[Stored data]

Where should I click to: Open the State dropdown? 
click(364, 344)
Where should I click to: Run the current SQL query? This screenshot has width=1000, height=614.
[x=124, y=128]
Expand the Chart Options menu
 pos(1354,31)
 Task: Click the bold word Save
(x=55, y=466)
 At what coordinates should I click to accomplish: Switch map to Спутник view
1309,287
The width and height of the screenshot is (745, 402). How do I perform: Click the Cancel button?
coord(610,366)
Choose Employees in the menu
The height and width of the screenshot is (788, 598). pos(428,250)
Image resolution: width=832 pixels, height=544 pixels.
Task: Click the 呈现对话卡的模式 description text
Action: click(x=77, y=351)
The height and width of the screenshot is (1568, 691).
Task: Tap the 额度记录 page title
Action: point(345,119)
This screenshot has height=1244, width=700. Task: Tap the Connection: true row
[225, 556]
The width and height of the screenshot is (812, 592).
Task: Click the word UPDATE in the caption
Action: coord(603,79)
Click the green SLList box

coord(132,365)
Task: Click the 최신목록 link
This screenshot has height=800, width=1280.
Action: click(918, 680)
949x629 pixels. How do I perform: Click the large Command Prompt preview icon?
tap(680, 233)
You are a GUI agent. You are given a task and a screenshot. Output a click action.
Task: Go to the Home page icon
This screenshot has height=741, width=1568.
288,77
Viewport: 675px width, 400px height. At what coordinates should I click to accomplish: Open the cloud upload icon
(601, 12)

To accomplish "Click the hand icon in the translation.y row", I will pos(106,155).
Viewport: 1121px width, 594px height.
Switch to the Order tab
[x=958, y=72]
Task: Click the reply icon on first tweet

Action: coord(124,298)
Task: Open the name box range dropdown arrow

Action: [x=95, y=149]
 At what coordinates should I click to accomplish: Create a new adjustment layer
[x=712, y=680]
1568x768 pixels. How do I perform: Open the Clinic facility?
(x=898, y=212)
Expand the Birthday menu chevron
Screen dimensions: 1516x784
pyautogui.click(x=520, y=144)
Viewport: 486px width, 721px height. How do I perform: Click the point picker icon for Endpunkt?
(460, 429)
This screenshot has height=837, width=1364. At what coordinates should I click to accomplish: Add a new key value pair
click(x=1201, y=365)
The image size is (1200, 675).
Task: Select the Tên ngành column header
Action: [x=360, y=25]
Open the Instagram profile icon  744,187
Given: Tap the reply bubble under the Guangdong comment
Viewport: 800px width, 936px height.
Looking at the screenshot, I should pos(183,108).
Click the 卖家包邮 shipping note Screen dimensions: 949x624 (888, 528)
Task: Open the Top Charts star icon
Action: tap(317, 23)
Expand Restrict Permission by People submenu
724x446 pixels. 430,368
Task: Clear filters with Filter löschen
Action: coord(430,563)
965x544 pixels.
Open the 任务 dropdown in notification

## What is being asked
Copy, exactly and only, the lines above that begin with the one containing "Task: Click the bold word Save" and finish with the one containing "Task: Click the 최신목록 link".

## Response area
 Task: Click the bold word Save
(x=55, y=466)
 At what coordinates should I click to accomplish: Switch map to Спутник view
1309,287
The width and height of the screenshot is (745, 402). How do I perform: Click the Cancel button?
coord(610,366)
Choose Employees in the menu
The height and width of the screenshot is (788, 598). pos(428,250)
Image resolution: width=832 pixels, height=544 pixels.
Task: Click the 呈现对话卡的模式 description text
Action: click(x=77, y=351)
The height and width of the screenshot is (1568, 691).
Task: Tap the 额度记录 page title
Action: point(345,119)
This screenshot has height=1244, width=700. Task: Tap the Connection: true row
[225, 556]
The width and height of the screenshot is (812, 592).
Task: Click the word UPDATE in the caption
Action: coord(603,79)
Click the green SLList box

coord(132,365)
Task: Click the 최신목록 link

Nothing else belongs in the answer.